■ Problem details
Print every entry, word for word, and skip the images.

Stored data:
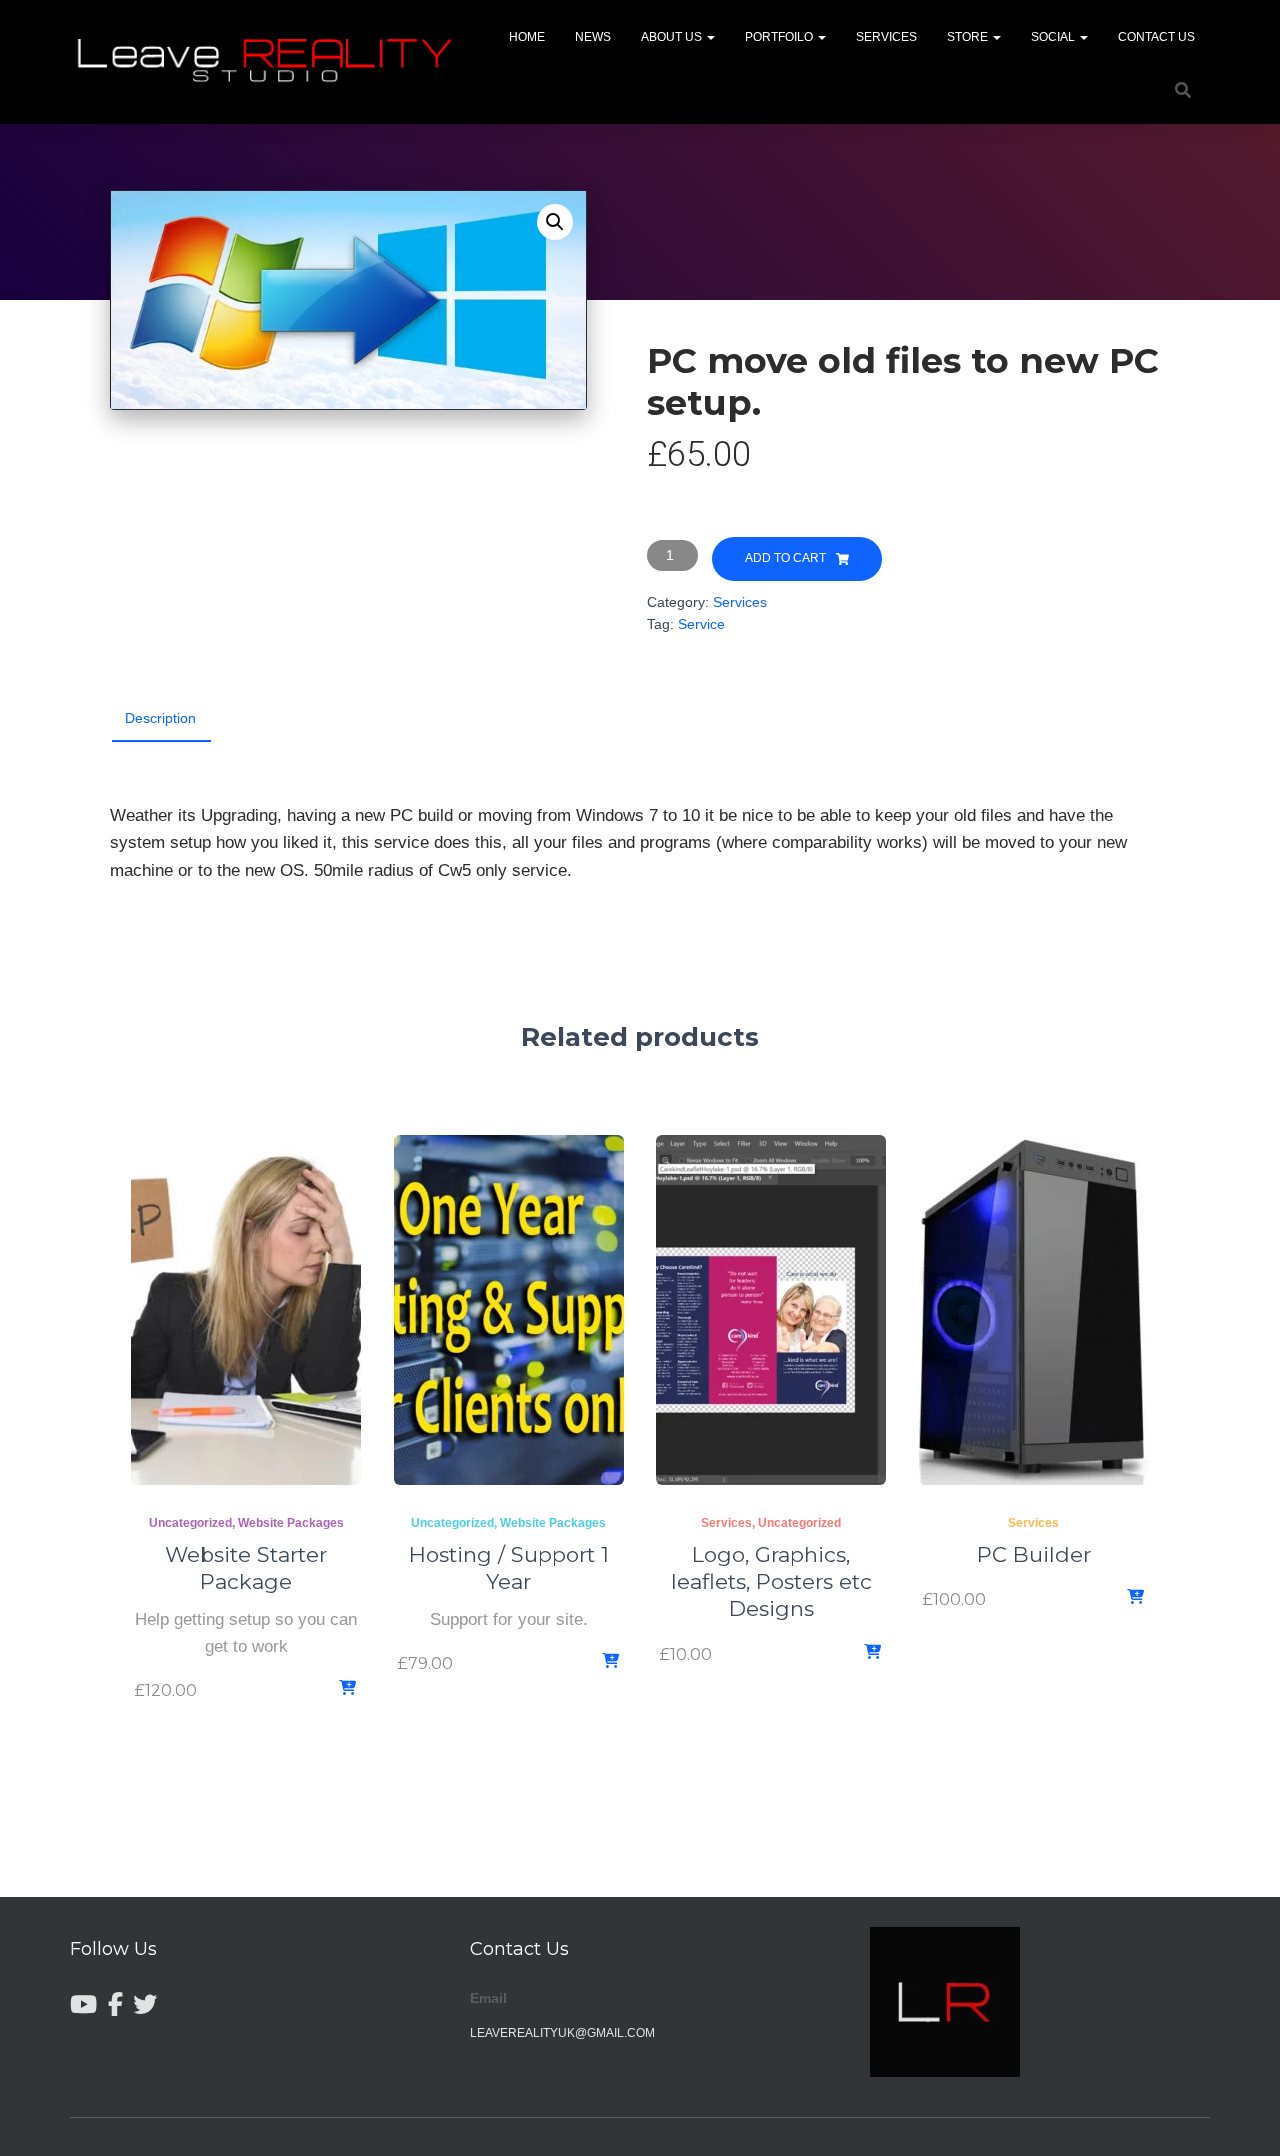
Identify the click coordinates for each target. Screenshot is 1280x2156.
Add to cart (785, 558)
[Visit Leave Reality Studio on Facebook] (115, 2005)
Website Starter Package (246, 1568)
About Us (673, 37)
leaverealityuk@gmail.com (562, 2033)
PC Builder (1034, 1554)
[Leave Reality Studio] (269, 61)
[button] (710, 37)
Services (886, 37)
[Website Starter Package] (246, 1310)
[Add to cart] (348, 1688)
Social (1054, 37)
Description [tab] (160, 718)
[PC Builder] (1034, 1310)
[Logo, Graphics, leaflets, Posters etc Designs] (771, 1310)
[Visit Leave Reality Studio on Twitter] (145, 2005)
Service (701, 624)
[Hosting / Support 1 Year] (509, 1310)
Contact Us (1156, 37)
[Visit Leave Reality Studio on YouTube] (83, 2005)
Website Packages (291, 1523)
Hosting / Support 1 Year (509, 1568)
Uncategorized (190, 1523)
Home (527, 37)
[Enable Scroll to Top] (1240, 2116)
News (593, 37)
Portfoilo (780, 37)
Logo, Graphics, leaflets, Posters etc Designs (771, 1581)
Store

■ Answer space
Identify the click coordinates for each target. Screenshot is 1280x2156.
Add to cart (785, 558)
[Visit Leave Reality Studio on Facebook] (115, 2005)
Website Starter Package (246, 1568)
About Us (673, 37)
leaverealityuk@gmail.com (562, 2033)
PC Builder (1034, 1554)
[Leave Reality Studio] (269, 61)
[button] (710, 37)
Services (886, 37)
[Website Starter Package] (246, 1310)
[Add to cart] (348, 1688)
Social (1054, 37)
Description [tab] (160, 718)
[PC Builder] (1034, 1310)
[Logo, Graphics, leaflets, Posters etc Designs] (771, 1310)
[Visit Leave Reality Studio on Twitter] (145, 2005)
Service (701, 624)
[Hosting / Support 1 Year] (509, 1310)
Contact Us (1156, 37)
[Visit Leave Reality Studio on YouTube] (83, 2005)
Website Packages (291, 1523)
Hosting / Support 1 Year (509, 1568)
Uncategorized (190, 1523)
Home (527, 37)
[Enable Scroll to Top] (1240, 2116)
News (593, 37)
Portfoilo (780, 37)
Logo, Graphics, leaflets, Posters etc Designs (771, 1581)
Store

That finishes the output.